Why does the prompt draft estimate differ from my provider bill?
The draft estimator uses text length and word count. Provider tokenizers, system messages, retrieved context, tool schemas, images, reasoning tokens, and hidden billing categories can change the final count.
What should I check when the budget cap fails?

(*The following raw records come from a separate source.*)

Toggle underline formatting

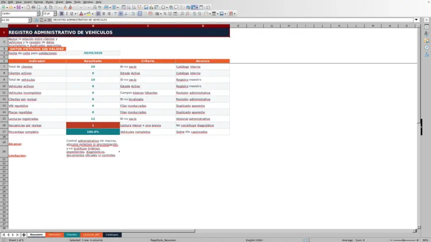point(72,13)
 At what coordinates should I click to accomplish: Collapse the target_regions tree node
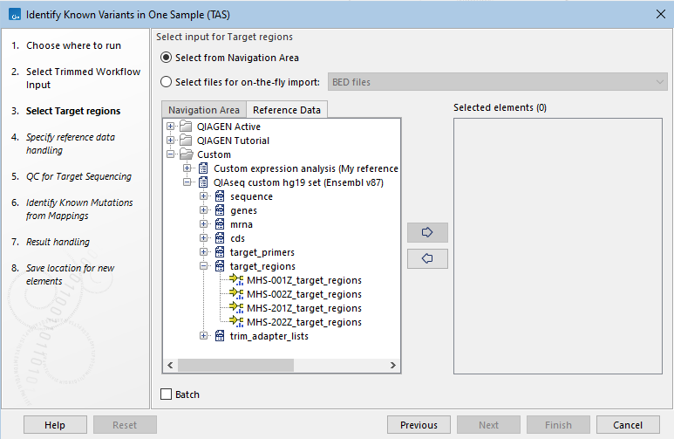[x=203, y=266]
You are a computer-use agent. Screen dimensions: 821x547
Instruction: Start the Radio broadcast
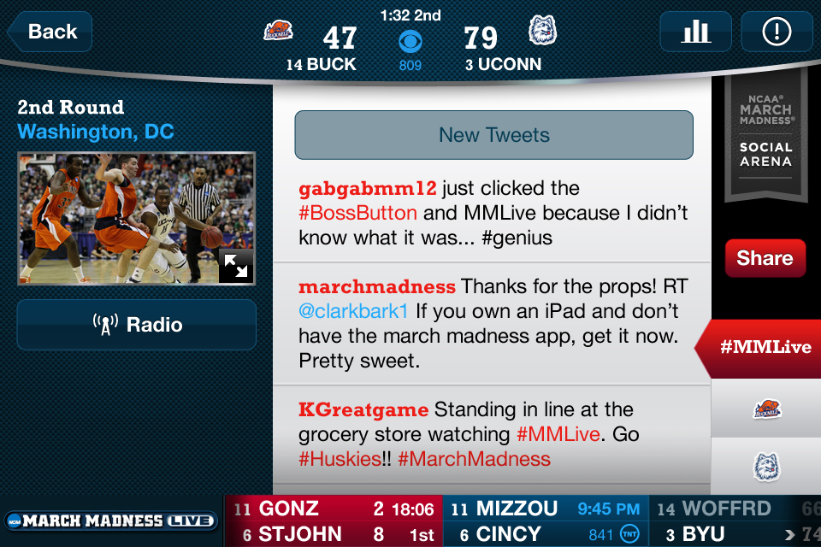pos(137,325)
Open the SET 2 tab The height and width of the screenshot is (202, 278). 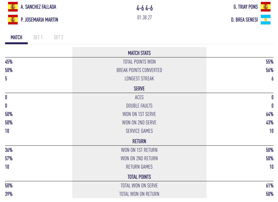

Check Completion tokens, Retry multiplier, Fixed monthly fees, and the per-1K rate fields first. Then use Spend Pressure Moves to see which single adjustment saves the most.
Glossary:
- Prompt tokens
- Input tokens sent to the model, including user text and any added context.
- Completion tokens
- Output tokens generated by the model for a request.
- Cached reads
- Repeated input tokens billed at a reduced read rate when provider caching applies.
- Billed attempts
- Successful request volume after retry and fallback overhead is included.
- Retry multiplier
- The factor that increases successful requests into expected billed attempts.
- Margin uplift
- A percentage added to variable token spend for chargeback, markup, or risk buffer.
- Fixed monthly fees
- Monthly costs added after token spend, such as platform or observability fees.
- Budget headroom
- The amount left between the modeled monthly total and the budget cap.
References:
- OpenAI API Pricing, OpenAI.
- Prompt Caching in the API, OpenAI, 2024.
- Pricing, Anthropic Claude API Docs.
- Gemini Developer API Pricing, Google AI for Developers.
- Context Caching, Google AI for Developers.
- Pricing, Mistral AI.
- How Does Cohere's Pricing Work?, Cohere.